■ Exercise description: Each line of the records that holds "will" should be shown in full.

[[ Data for this exercise open ]]

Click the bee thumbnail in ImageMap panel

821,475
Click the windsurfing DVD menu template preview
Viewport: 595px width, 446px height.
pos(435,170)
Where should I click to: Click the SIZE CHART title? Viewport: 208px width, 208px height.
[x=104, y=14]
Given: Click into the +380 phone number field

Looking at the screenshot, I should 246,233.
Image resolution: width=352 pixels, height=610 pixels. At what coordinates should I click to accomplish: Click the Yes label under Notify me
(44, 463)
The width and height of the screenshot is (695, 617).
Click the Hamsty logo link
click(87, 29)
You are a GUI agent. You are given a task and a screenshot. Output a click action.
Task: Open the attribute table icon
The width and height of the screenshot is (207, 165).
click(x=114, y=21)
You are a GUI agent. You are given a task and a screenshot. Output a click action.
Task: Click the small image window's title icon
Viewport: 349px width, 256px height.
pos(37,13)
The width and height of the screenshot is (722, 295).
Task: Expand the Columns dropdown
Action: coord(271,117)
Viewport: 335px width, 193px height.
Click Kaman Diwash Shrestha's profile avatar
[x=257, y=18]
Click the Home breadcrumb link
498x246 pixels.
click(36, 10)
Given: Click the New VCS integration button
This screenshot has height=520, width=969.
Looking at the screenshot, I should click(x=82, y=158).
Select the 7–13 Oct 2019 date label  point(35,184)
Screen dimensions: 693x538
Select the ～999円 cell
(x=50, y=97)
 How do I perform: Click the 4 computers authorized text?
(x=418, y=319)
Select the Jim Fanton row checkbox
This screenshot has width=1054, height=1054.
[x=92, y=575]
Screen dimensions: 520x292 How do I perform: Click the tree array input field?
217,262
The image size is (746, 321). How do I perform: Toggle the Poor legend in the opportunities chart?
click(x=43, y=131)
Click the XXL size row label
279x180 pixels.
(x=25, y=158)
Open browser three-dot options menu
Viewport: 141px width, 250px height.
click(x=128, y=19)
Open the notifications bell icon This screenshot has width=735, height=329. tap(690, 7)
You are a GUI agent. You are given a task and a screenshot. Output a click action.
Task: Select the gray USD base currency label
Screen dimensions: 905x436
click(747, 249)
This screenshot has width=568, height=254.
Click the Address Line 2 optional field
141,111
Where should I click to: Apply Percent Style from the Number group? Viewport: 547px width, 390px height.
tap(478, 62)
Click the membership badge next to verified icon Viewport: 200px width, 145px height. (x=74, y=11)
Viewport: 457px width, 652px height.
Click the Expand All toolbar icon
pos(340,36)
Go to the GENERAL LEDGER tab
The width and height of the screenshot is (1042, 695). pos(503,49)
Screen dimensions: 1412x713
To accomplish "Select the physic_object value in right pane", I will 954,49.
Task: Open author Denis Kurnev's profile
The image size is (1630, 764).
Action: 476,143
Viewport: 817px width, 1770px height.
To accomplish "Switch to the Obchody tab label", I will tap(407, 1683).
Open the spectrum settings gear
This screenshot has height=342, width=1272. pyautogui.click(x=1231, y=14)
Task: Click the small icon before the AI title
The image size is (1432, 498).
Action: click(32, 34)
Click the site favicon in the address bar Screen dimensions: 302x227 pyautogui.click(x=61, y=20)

[[ Data for this exercise closed ]]

■ Final answer:
To accomplish "Select the physic_object value in right pane", I will 954,49.
To accomplish "Switch to the Obchody tab label", I will tap(407, 1683).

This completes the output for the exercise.